Traditionally, the kurtos cake originated in Hungary and northwestern Romania, but seamlessly it gained popularity in the northern parts of bordering Serbia. Its first mention in the history dates back to over 500 years ago, and since then, the people have mastered the recipe. It may be a good idea to take a bite of history with a cake that’s been appealing to people of this region for the last five centuries.
The cake is charmingly baked on a cone-shaped baking spit, over the charcoal, until its crust reaches a visually attractive golden color. This kind of a spit cake was earlier famous as a festive treat, but its sweet and crispy structure and authentic way of baking made it a popular treat, and even a tourist attraction.
Kurtos cake is made from sweetened raised dough, cut in the thin strips, rolled over the baking spit, and rolled in granulated sugar. The butter and sugar combined melt over the charcoal, giving the cake its irresistible smell and delightful crispy crust. After baking it, the hot cake is rolled in the ground walnuts, sugar, cinnamon or any other topping that comes to mind. It comes in handy in winter, not only to the flavor buds but also freezing hands.
Even though this cake has a background story and performs well in the food lovers circles, it is rather simple to make. The main ingredients include sugar, eggs, butter, wheat flour, milk, and yeast. The toppings are where the things get exciting: from ground nuts to chocolate, vanilla or cinnamon powder, and everything in-between.

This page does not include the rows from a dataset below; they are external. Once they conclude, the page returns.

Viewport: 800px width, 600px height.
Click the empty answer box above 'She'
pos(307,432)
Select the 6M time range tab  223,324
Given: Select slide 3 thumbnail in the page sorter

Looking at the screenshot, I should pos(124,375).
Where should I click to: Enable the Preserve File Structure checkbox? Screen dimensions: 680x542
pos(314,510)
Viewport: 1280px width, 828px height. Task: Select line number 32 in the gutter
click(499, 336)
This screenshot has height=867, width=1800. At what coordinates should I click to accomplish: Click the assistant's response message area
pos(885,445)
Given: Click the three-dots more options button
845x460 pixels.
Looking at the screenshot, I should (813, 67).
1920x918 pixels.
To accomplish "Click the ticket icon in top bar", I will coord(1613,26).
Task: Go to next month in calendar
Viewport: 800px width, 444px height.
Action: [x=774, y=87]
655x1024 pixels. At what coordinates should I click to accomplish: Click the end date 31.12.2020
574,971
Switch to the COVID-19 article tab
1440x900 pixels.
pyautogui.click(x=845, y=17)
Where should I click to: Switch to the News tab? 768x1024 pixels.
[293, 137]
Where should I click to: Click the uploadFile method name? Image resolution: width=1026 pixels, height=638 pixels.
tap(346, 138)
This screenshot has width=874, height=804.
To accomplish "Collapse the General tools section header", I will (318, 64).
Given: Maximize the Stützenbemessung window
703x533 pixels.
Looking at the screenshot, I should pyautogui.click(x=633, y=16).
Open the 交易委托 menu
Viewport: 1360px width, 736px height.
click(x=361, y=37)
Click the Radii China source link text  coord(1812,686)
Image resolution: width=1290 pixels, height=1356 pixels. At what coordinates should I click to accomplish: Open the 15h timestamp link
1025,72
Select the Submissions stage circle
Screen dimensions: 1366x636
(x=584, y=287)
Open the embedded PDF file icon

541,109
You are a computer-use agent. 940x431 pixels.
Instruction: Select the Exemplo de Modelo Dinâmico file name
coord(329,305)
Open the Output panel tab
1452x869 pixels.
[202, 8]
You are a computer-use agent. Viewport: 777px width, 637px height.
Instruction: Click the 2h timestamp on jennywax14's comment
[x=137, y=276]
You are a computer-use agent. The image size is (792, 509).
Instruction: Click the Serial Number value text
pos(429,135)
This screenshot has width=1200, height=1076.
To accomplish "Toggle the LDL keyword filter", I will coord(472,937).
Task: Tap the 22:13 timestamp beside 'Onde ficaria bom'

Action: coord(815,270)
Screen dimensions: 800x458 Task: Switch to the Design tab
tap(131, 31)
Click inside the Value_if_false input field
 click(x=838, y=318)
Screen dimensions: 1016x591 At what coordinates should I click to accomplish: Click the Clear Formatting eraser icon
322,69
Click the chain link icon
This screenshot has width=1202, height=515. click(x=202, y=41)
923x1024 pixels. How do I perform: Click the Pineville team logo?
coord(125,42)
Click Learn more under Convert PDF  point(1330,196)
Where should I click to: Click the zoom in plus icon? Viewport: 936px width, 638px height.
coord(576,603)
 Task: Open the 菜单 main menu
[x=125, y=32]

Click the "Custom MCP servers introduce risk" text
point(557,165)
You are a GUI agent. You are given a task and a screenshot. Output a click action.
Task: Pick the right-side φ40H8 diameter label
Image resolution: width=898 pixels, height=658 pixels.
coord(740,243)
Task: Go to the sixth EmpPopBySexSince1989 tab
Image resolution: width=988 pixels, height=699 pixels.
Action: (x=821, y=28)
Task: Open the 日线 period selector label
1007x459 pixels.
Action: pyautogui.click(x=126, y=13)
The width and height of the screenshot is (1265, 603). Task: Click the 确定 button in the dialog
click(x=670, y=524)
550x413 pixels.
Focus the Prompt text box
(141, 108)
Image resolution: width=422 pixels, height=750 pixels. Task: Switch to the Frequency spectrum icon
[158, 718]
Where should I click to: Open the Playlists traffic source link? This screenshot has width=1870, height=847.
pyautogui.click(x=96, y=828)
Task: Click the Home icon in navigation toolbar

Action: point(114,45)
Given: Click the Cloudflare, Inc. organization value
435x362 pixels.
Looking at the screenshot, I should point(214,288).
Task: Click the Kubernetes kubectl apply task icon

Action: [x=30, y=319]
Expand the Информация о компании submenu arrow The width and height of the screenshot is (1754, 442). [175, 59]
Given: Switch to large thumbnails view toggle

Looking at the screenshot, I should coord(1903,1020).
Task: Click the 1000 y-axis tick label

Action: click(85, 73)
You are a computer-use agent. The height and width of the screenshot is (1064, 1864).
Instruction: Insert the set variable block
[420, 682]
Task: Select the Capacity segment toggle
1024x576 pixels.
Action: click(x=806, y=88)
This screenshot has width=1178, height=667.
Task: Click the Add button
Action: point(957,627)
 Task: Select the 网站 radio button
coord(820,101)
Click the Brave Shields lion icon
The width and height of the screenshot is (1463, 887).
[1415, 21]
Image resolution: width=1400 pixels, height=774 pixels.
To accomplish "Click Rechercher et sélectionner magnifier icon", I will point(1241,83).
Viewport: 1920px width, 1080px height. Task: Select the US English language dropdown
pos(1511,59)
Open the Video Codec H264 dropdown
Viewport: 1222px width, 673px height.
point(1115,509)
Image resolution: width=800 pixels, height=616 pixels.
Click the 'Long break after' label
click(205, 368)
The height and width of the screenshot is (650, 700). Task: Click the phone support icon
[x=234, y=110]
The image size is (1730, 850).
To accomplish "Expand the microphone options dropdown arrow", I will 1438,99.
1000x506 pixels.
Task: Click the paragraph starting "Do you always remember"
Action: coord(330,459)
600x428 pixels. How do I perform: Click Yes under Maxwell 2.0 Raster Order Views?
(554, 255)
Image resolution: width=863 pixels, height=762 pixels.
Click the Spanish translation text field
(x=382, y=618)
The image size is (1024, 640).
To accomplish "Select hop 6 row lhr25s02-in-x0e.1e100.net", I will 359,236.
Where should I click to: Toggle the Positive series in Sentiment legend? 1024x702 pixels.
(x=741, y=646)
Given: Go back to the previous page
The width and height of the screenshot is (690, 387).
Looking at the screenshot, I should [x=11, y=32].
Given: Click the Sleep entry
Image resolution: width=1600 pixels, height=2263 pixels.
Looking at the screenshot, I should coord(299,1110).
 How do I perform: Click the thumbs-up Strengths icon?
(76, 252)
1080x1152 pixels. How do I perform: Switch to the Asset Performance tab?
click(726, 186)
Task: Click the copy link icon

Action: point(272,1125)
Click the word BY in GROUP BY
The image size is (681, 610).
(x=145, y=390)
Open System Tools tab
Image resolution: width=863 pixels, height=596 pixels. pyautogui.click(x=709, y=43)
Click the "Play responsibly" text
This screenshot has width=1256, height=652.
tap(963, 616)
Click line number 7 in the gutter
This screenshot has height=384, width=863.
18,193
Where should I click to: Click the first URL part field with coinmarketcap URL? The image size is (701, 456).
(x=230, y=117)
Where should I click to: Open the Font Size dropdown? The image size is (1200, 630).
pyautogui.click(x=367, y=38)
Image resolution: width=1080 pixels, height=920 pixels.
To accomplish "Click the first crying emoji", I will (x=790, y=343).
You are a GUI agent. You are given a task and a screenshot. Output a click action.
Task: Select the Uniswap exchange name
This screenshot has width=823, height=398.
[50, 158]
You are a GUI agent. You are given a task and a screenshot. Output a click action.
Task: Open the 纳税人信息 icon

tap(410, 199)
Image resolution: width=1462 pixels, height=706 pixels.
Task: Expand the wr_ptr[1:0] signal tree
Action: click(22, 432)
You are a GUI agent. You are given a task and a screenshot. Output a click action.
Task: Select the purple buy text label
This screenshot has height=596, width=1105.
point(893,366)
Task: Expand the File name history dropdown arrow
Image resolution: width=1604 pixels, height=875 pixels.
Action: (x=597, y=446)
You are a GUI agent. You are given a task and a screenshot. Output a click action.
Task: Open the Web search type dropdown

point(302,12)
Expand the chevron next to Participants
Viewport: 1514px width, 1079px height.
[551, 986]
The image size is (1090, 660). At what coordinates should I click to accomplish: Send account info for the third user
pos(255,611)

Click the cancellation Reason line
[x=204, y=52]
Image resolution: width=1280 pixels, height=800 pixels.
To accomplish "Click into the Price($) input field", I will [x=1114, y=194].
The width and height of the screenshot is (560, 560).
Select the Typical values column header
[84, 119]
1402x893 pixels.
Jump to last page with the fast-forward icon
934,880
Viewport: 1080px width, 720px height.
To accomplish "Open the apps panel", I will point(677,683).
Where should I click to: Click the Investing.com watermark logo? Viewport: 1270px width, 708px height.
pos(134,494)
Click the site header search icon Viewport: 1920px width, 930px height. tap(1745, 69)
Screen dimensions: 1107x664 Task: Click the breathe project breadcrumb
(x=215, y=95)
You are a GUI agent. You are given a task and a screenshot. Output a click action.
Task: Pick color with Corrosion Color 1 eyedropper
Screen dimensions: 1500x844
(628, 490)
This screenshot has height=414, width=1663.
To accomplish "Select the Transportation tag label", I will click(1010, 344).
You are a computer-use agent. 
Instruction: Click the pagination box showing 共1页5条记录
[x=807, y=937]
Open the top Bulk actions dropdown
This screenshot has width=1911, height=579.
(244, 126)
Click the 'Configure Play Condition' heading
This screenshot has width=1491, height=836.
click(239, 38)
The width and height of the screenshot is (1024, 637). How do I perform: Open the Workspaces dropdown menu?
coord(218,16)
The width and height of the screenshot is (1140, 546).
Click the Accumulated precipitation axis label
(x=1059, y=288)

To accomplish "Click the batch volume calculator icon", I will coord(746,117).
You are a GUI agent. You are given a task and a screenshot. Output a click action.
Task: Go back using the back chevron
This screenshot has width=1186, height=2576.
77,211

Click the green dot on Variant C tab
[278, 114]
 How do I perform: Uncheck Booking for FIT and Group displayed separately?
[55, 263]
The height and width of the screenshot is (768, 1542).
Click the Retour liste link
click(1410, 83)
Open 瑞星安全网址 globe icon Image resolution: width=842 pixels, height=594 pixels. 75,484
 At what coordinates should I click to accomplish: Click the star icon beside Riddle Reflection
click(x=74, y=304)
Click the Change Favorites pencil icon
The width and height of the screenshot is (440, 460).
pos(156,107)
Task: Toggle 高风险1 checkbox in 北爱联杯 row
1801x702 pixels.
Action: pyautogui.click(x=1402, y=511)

Kurtos cake in Serbia is very common in the northern province called Vojvodina. It is especially popular in the towns near the Hungarian border, like charming Subotica, where you can try it fresh on the main square, where the locals usually bake it on the long winter evenings. It’s very popular in Novi Sad and Belgrade as well, and the locals call it “the chimney cake” due to its resembling shape. During the Winter Fest in Novi Sad, you can try it in the city center, or in the main pedestrian street of Knez Mihailova in Belgrade. Whether you come across it in Hungary, Serbia, Romania, or elsewhere, don’t split hairs over its origins. Just make sure to try it and see why it gained an attribute of the popular winter delicacy of Southeastern Europe!